ÖZ
Amaç
Bu çalışma, myelomeningosel (MMC) hastalarında hidrosefalinin insidansını ve yönetimini retrospektif olarak analiz etmeyi amaçlamaktadır. Çalışma, 2017 ve 2023 yılları arasında Gülhane Eğitim ve Araştırma Hastanesi’nde tedavi edilen MMC tanılı hastaları kapsamaktadır. Çalışma, hem MMC hem de hidrosefalisi olan hastalara odaklanmaktadır ve bu hastaların hidrosefalisi ya doğuştan ya da doğum sonrası gelişmiştir.
Gereç ve Yöntemler
MMC tanısı konmuş ve hidrosefalisi olan 30 hastanın tıbbi kayıtları retrospektif olarak incelenmiştir. Cinsiyet, doğum ağırlığı, MMC’nin yeri ve hidrosefalinin yönetimi gibi değişkenler analiz edilmiştir. Çalışmaya dahil edilen hastalar arasında diğer nöral tüp defekti türleriyle (ensefalosel, lipomiyelomeningosel, myelosel, lipomyelosel) ameliyat edilenler yer almamaktadır.
Bulgular
Çalışmaya dahil edilen 30 hastanın 13’ü (%43,3) erkek, 17’si (%56,7) kız idi. Hidrosefali doğumda 10 hastada (%33,3) saptanırken, 20 hastada (%66,7) doğumdan sonra gelişti.
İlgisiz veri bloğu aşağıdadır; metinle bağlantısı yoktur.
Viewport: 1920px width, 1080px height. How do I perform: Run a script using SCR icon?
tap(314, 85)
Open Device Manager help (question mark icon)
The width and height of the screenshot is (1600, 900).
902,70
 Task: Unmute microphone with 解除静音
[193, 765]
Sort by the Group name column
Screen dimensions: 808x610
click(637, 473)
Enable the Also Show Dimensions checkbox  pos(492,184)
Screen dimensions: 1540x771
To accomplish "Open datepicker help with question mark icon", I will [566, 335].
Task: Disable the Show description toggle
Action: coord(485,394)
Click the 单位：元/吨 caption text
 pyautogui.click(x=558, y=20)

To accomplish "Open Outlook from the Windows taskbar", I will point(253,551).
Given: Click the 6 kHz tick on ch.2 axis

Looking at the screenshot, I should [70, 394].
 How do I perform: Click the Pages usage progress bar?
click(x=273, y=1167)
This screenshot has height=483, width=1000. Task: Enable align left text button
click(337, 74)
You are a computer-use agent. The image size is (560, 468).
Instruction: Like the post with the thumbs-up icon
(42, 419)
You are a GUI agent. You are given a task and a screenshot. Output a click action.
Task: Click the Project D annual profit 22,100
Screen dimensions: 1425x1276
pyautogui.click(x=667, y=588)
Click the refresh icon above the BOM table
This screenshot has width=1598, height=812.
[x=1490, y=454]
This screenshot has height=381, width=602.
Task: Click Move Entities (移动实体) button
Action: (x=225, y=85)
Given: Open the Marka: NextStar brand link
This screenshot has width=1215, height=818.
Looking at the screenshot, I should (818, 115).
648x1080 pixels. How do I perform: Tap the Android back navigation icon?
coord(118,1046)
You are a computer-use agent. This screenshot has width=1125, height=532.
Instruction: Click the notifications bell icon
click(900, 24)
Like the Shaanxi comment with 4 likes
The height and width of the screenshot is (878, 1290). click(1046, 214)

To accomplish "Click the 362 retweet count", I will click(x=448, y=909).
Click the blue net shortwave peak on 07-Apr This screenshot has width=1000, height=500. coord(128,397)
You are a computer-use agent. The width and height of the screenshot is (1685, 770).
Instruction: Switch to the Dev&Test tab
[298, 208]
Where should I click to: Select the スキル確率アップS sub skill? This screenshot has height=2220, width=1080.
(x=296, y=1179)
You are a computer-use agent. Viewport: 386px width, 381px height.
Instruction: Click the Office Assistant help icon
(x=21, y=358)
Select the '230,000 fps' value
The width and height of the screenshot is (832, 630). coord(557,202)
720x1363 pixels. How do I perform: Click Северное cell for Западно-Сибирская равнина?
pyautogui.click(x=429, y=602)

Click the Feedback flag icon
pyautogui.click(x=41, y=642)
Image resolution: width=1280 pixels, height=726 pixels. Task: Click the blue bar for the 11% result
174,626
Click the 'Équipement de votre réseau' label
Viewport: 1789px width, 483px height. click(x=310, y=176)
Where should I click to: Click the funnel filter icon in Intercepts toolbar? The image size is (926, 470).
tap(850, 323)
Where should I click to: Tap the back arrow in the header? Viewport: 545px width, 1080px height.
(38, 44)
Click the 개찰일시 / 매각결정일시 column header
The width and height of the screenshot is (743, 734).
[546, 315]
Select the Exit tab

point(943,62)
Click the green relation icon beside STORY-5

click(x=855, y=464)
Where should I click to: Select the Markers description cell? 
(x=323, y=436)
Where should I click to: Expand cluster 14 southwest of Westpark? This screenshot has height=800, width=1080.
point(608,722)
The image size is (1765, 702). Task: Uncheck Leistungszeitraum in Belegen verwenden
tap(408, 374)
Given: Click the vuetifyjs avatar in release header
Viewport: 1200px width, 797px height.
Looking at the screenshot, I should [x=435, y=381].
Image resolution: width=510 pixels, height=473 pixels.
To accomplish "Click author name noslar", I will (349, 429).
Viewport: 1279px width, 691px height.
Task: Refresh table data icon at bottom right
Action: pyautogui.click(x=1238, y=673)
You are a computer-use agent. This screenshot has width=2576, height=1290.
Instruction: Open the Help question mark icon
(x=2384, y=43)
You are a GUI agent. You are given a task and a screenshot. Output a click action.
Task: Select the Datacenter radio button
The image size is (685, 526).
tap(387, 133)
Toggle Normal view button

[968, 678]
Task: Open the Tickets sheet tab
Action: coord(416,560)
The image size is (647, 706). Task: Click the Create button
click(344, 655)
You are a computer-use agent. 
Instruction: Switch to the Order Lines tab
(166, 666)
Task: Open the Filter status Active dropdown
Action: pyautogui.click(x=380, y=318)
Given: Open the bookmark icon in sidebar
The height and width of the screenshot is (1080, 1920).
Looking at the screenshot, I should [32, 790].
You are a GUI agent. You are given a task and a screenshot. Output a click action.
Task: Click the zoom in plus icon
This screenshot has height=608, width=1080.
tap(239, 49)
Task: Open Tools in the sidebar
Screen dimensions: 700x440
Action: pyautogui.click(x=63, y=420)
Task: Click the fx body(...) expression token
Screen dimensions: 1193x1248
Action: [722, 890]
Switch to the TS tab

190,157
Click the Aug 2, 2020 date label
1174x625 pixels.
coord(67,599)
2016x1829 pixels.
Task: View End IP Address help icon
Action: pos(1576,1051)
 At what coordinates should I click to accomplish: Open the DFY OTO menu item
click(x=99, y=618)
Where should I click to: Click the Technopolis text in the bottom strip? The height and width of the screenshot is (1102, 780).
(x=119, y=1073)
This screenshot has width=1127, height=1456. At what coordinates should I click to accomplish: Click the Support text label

MMC lezyonları, torasik bölgede 4 hastada (%13,3), lomber bölgede 6 hastada (%20), sakral bölgede 5 hastada (%16,7), torakolomber bölgede 6 hastada (%20) ve lumbosakral bölgede 9 hastada (%30) gözlendi. Ventriküloperitoneal şant (VPS) yerleştirme işlemi, hidrosefalisi olan 20 hastanın 12’sinde (%60) uygulandı. Endoskopik üçüncü ventrikülostomi (ETV) 8 hastada (%40) uygulandı. Hidrosefali ile başvuran ve ameliyat edilen 10 hasta arasında, VPS yerleştirilmeden önce Ommaya rezervuarı takıldı.
Sonuç
Hidrosefali, MMC’de önemli ve zorlu bir komplikasyon olarak kalmaya devam etmektedir ve çoğu zaman cerrahi müdahale gerektirmektedir. MMC bağlamında tedaviye yaklaşımda zamanlama ve yöntem, enfeksiyon riskini ve cerrahi komplikasyonları minimize etmek için büyük önem taşır. Bulgularımız, ETV ve VPS’nin her ikisinin de etkili olduğunu, ancak yakından izleme ve zamanında müdahalenin tedavi başarısı için kritik olduğunu göstermektedir.